Он снова делает паузу.
– Пожалуйста, женщина, если хочешь себе добра, прекрати это сейчас же, – говорит он хриплым голосом. – Из-за тебя я кончу раньше времени.
Я снова улыбаюсь ему. В ответ его член внутри меня дергается.
Ему нравится моя улыбка.
Голод просовывает руку между нашими телами, его пальцы находят мой клитор.
– Придется сравнять счет.
Я смеюсь, но смех быстро переходит в стон, когда он гладит меня сразу в двух местах. Ускоряя темп, он наблюдает за мной, жадно всматриваясь в мое лицо.
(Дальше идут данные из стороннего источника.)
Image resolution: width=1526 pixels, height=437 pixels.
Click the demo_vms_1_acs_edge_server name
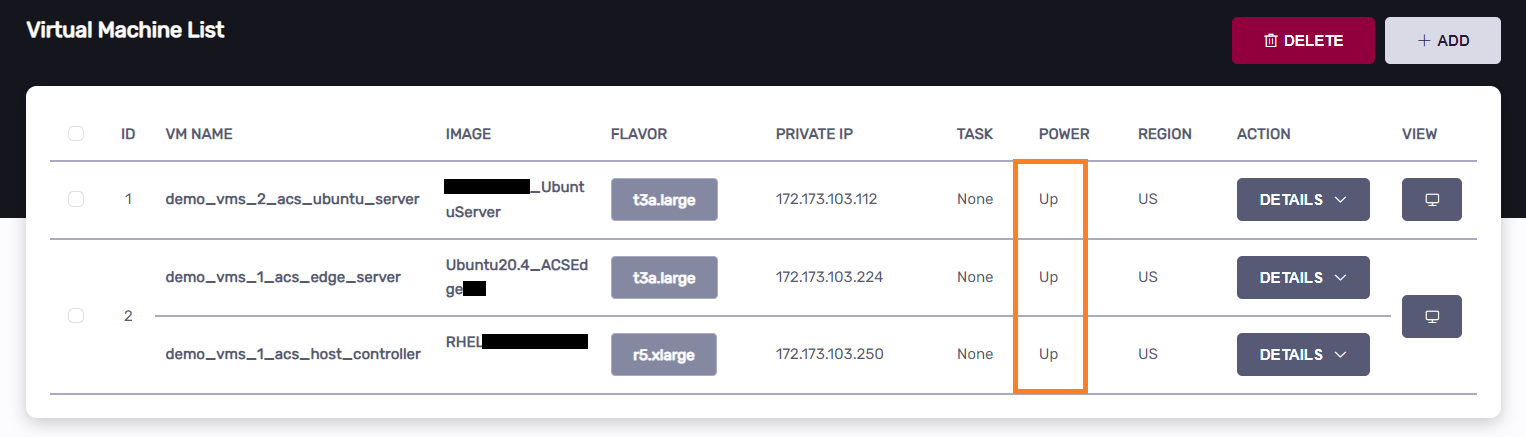[x=283, y=277]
– Ты меня убедила, – говорит он.
Меня едва хватает на то, чтобы спросить:
– В чем?
– Секс имеет свои преимущества.
Я почти не слушаю, что он говорит. Ощущения все нарастают, пока он продолжает играть с моим клитором. Мои ногти впиваются ему в спину.
–
Губы у меня приоткрываются, грудь вздымается, и внезапно меня накрывает оргазм. Я кричу, притягивая всадника ближе, и по мне прокатывается одна волна удовольствия за другой.
Голод проникает в меня все жестче и жестче, и его затуманенные глаза ловят мою реакцию. Так же неотрывно глядя на меня, он входит еще глубже и резко, будто от неожиданности, втягивает в себя воздух, а затем со стоном кончает – мощно и быстро. Вид у него шокированный – шокированный и зачарованный.
Еще несколько последних толчков, и Голод скатывается с меня. Мне тут же остро не хватает его, но уже через несколько секунд он притягивает меня к себе.
А затем он начинает смеяться. Смеется, смеется, смеется, сотрясаясь всем телом.
Я отстраняюсь, чтобы взглянуть на него. При виде улыбающегося и смеющегося Голода сердце у меня сжимается.
Я никогда не видела его таким. Беззаботным. Счастливым.
И все из-за того, что у него теперь есть маленькая киска.
Улыбаясь, я провожу ему пальцем по губам. С моим сердцем происходит что-то странное: оно кажется одновременно легким и тяжелым.
– Это сумасшествие, – говорит он, не дожидаясь, когда я уберу палец. – Я делаю то, что делают люди, и на сей раз мне это нравится. Черт, «нравится» – даже не то слово.